• _Work instructions_
For the data below, work out how many lines contain the word "icon" and supply only that number.

──────── Records supplied

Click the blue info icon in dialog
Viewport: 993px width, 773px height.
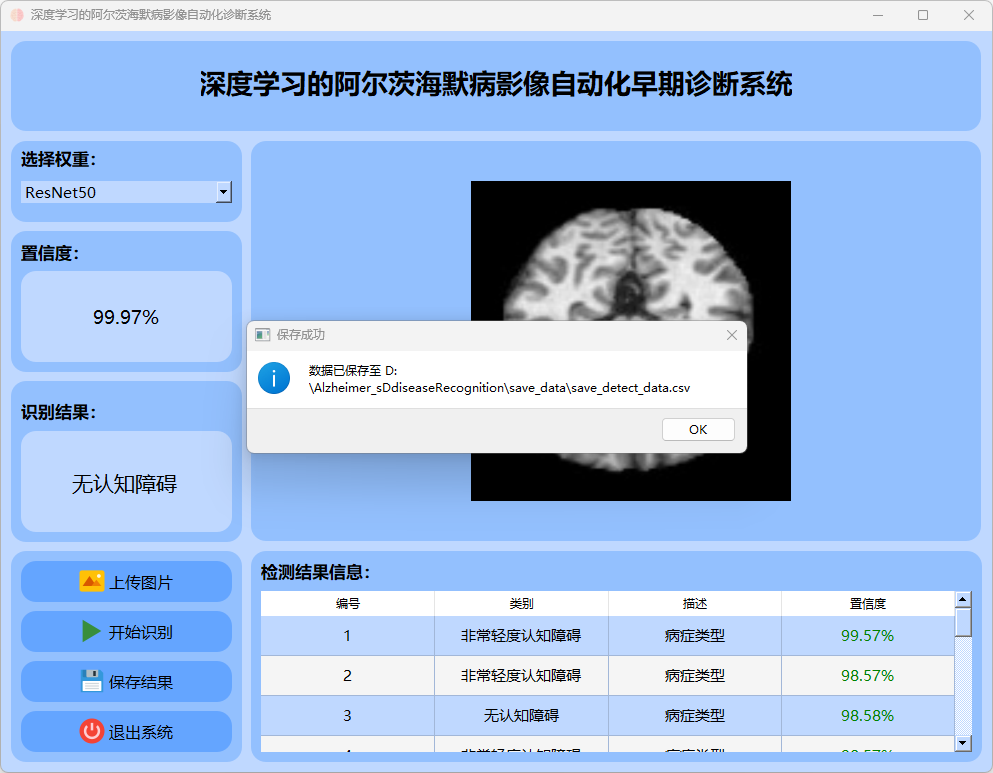click(274, 378)
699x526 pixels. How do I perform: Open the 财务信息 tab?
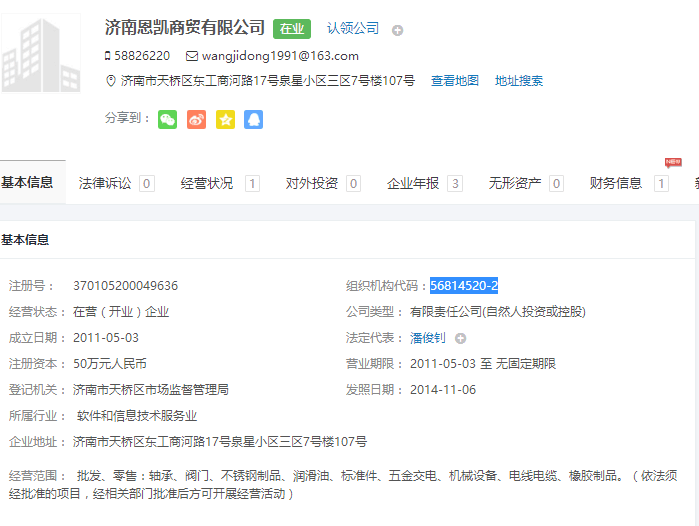[616, 183]

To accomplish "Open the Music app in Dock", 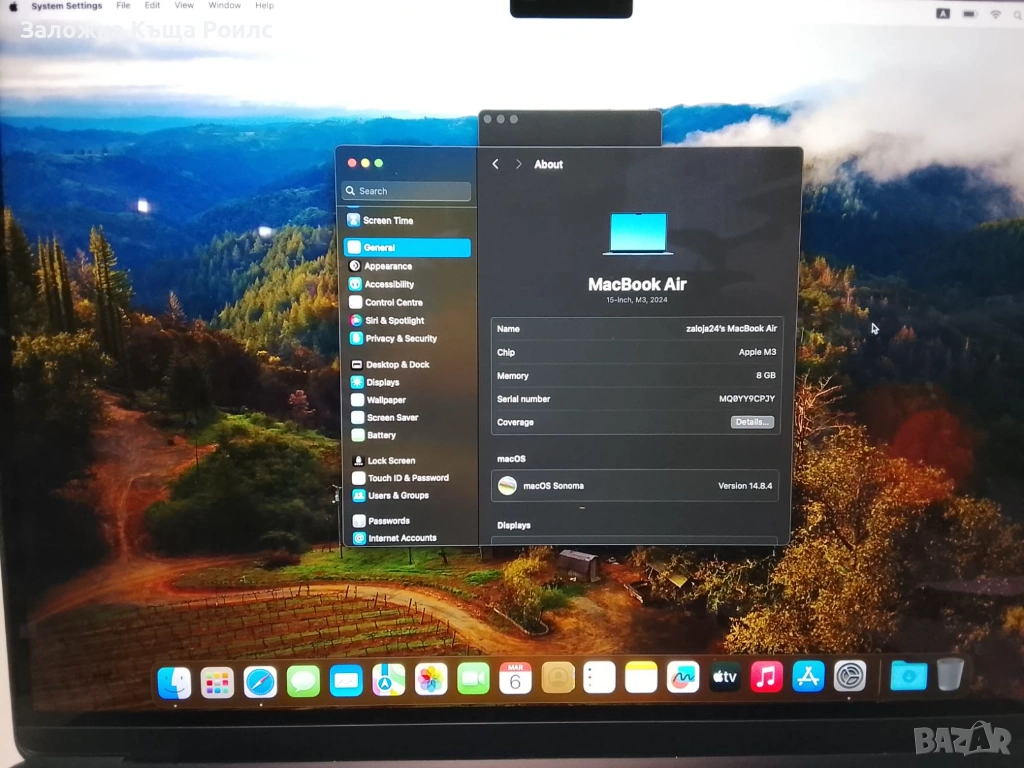I will (767, 677).
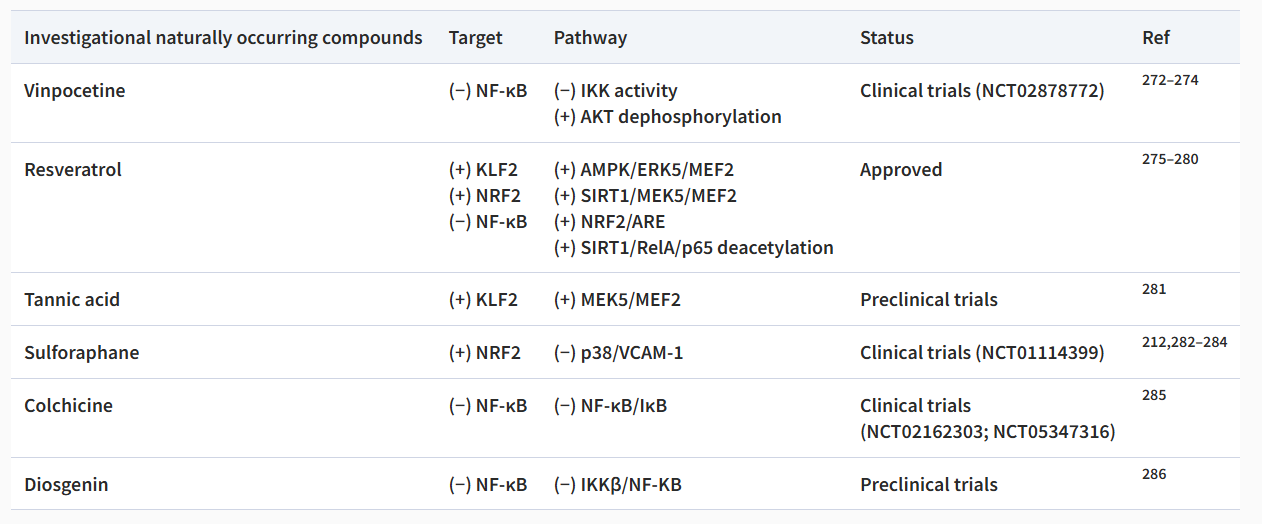1262x524 pixels.
Task: Click the Sulforaphane compound name
Action: click(81, 353)
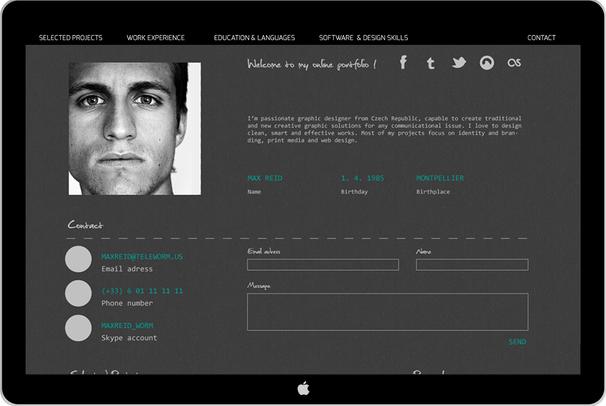Click the MAXREID_WORM Skype link

[127, 326]
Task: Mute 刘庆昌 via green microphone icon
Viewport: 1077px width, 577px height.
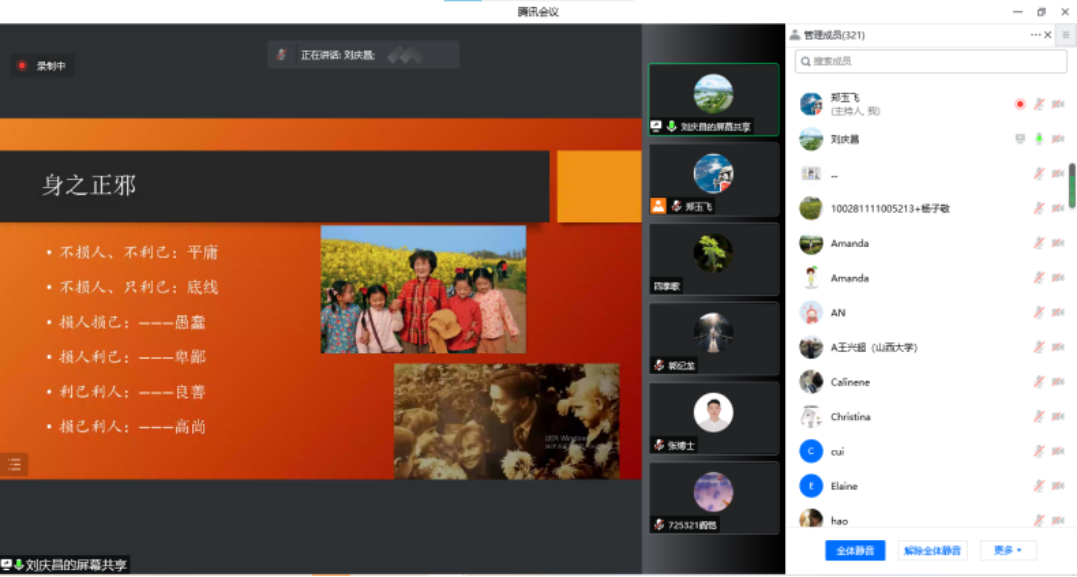Action: point(1039,139)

────────────────

• _Written answer_
2